According to a new report from the House Select Committee on the Strategic 
Competition Between the United States and the Chinese Communist Party, 
DeepSeek secretly harvests American user data, censors information 
according to CCP directives, and was likely built using stolen U.S. 
technology—all while relying on semiconductor chips that should never have 
reached China in the first place.

“DeepSeek represents a profound threat to our nation’s security,” the 
report warns. “Although it presents itself as just another AI chatbot… 
closer inspection reveals that the app siphons data back to the People’s 
Republic of China (PRC), creates security vulnerabilities for its users, 
and relies on a model that covertly censors and manipulates information 
pursuant to Chinese law.”

To address this threat, the report recommends an expansion of export 
controls, stronger enforcement against Chinese AI platforms, and the 
creation of a federal whistleblower program to report violations. It also 
calls for heightened coordination among national security agencies to 
prevent China from achieving a “strategic surprise” in the AI race.

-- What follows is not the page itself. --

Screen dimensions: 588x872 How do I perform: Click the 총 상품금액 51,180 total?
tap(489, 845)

How DeepSeek Works—and Why It’s Dangerous
The committee’s investigation found that DeepSeek transmits extensive data 
– including chat history, device details, and even user typing behavior – 
through back-end infrastructure connected to China Mobile, a state-owned 
telecom firm designated by the U.S. Department of Defense as a Chinese 
military asset. China Mobile has been banned from operating in the U.S. 
since 2019 due to fears that “unauthorized access to customer… data could 
create irreparable damage to U.S. national security.”

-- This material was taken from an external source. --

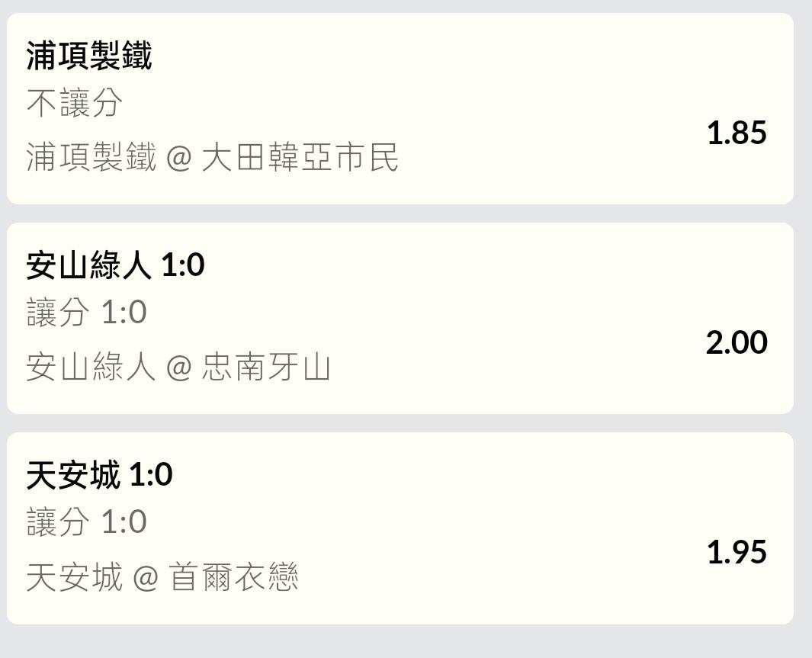Image resolution: width=812 pixels, height=658 pixels.
Task: Click the 忠南牙山 team name
Action: [266, 368]
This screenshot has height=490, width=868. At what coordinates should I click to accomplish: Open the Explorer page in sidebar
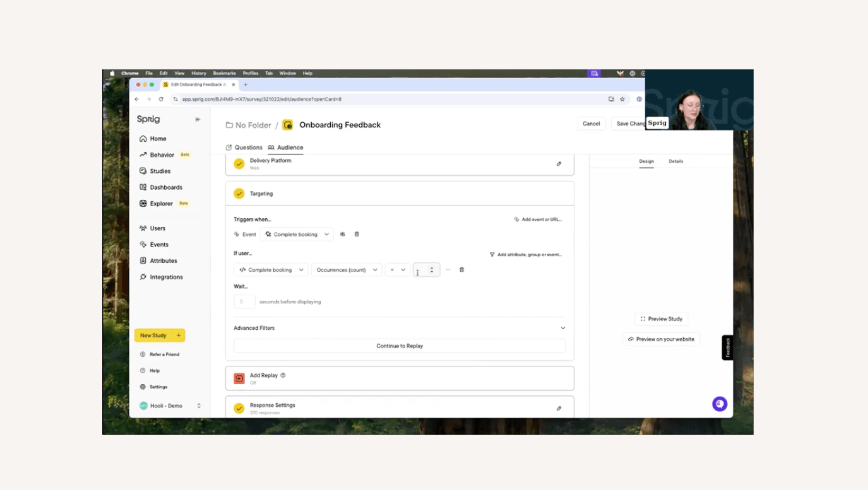coord(162,204)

Cybersecurity analysts also discovered that DeepSeek sends user 
information with “no meaningful security measures,” raising serious 
concerns that the system was deliberately designed to make Americans’ data 
easily accessible to Chinese authorities.

Moreover, the AI model itself is manipulated to serve Beijing’s strategic 
interests. DeepSeek censored politically sensitive topics, including 
democracy, Taiwan, and human rights, in 85 percent of test cases. It 
doesn’t merely avoid controversial topics; it actively rewrites history 
and reinforces CCP talking points. “Beijing is not just censoring the 
internet at home. It is embedding its Great Firewall into platforms 
Americans use every day,” the report notes.

Built on Stolen Technology
DeepSeek’s capabilities didn’t come from scratch. Congressional 
investigators found that DeepSeek likely used “model distillation” – a 
technique that copies reasoning capabilities from other AI models – to 
replicate U.S. systems like OpenAI’s ChatGPT. OpenAI confirmed to Congress 
that DeepSeek employees circumvented protections, used fraudulent 
accounts, and extracted model outputs in violation of OpenAI’s terms of 
service.

“Through our review, we found that DeepSeek employees circumvented 
guardrails in OpenAI’s models… to accelerate the development of advanced 
model reasoning capabilities at a lower cost,” OpenAI told the committee. 
This kind of intellectual property theft poses serious challenges for U.S. 
companies trying to maintain a competitive edge in a high-stakes field.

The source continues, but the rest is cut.